-- Required action --
Your answer must be only the lines below from the one containing "Image resolution: width=358" through the one containing "Click into the Email input field", copied exactly, with the pictures left out.

(Beginning of Recorded information)

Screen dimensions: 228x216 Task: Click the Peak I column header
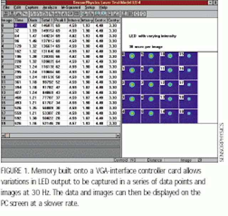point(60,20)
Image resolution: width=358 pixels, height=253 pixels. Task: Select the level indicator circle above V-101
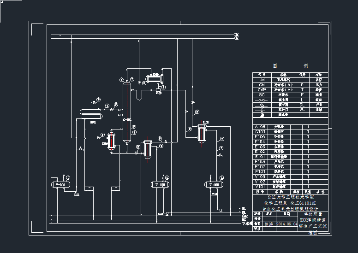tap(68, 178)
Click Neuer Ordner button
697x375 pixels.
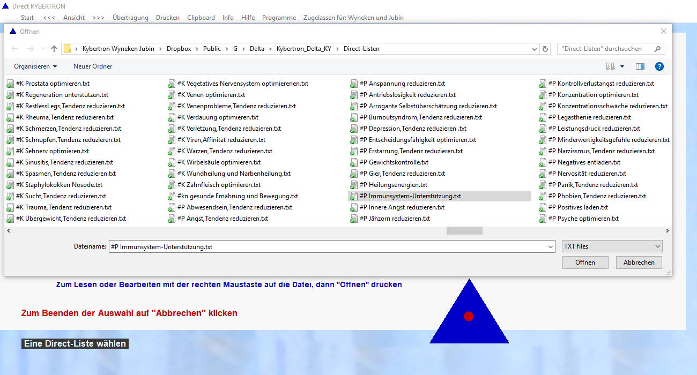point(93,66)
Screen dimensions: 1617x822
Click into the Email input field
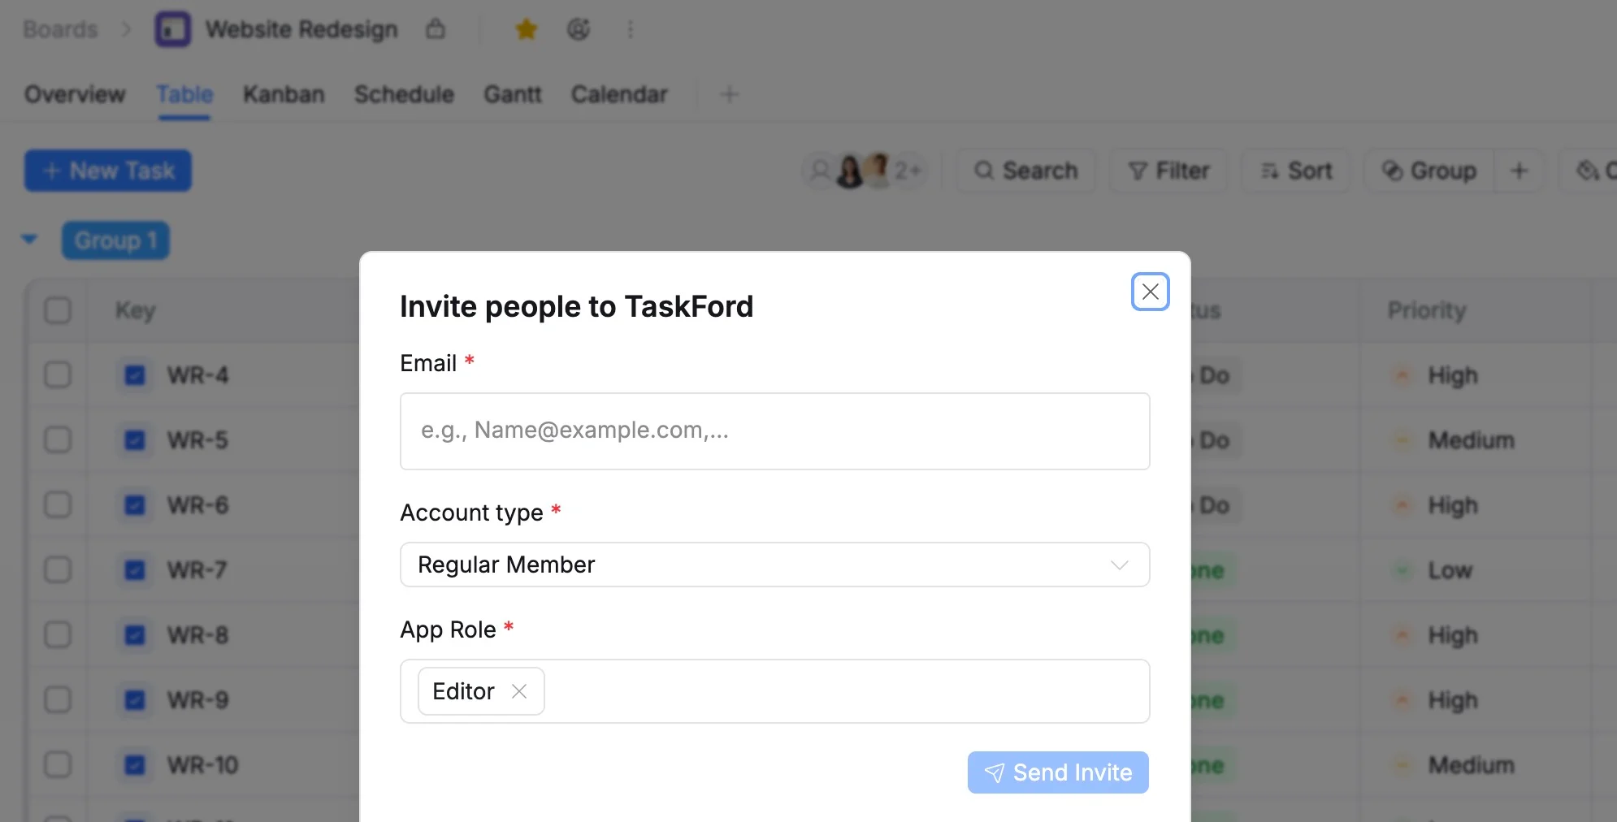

(End of Recorded information)
(Beginning of Recorded information)

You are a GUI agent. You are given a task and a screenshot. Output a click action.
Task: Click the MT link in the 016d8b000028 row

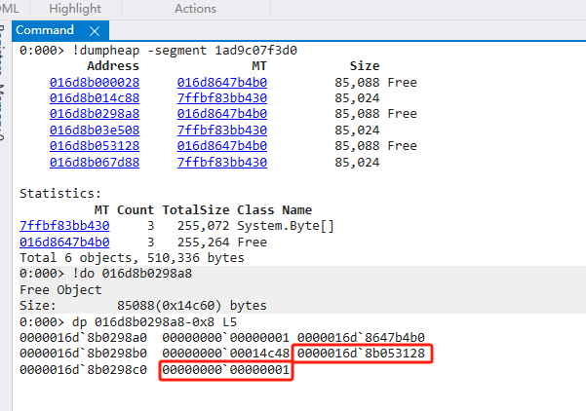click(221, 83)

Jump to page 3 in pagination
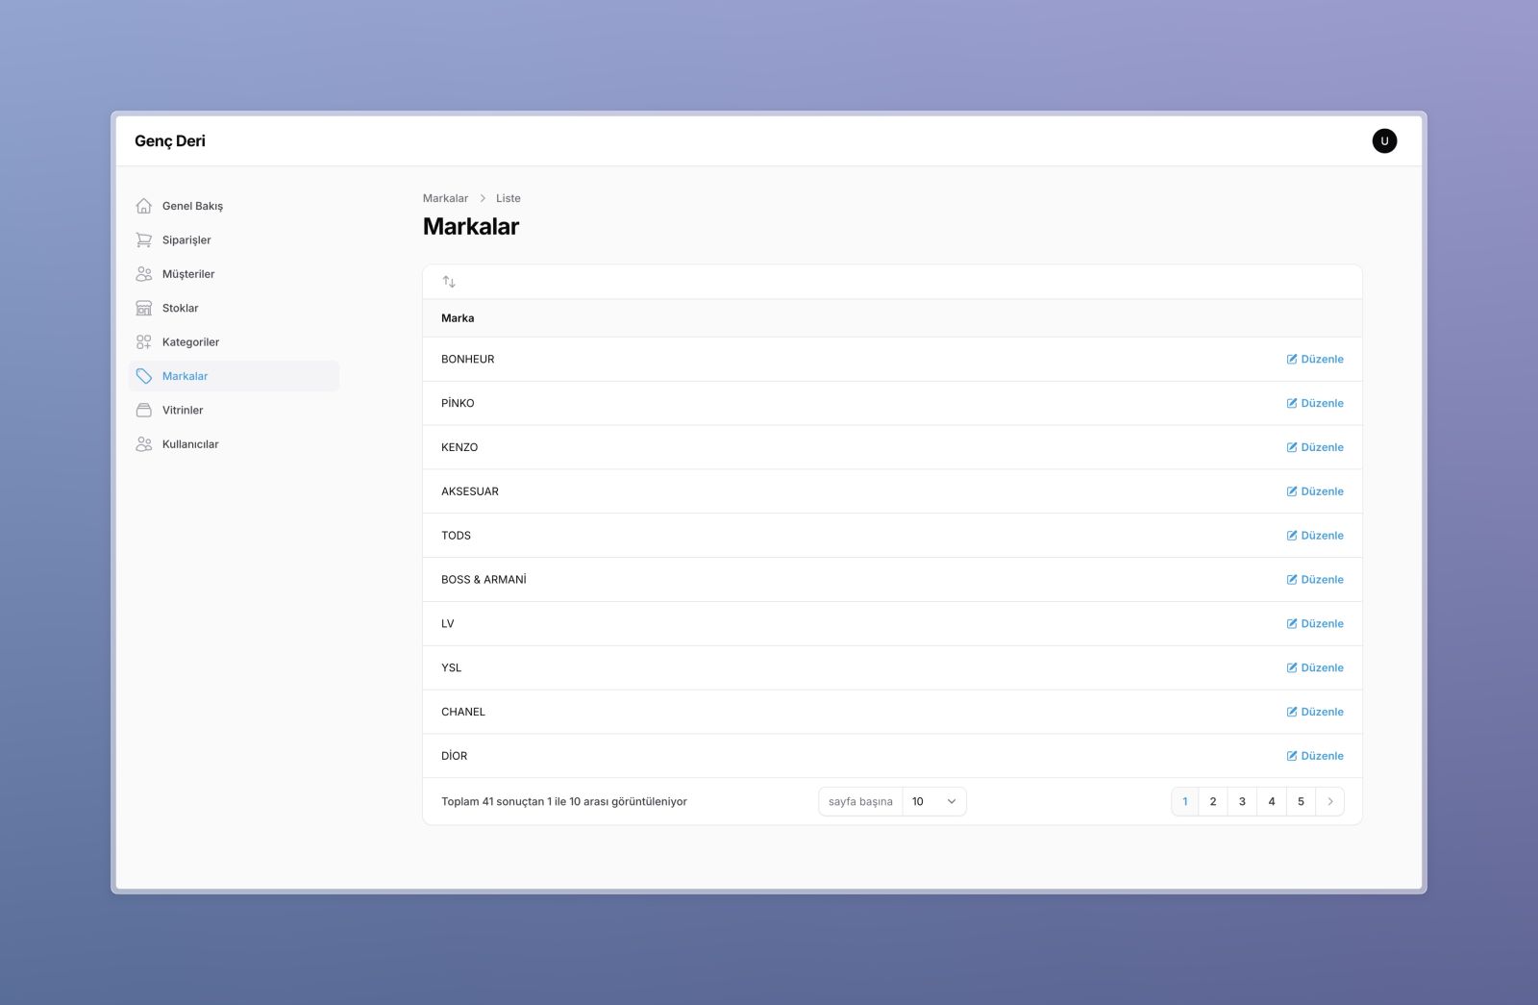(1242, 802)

(End of Recorded information)

-- Exercise output --
Image resolution: width=358 pixels, height=253 pixels. Task: Select the level indicator circle above V-101
tap(68, 178)
Click Neuer Ordner button
697x375 pixels.
point(93,66)
Screen dimensions: 1617x822
Click into the Email input field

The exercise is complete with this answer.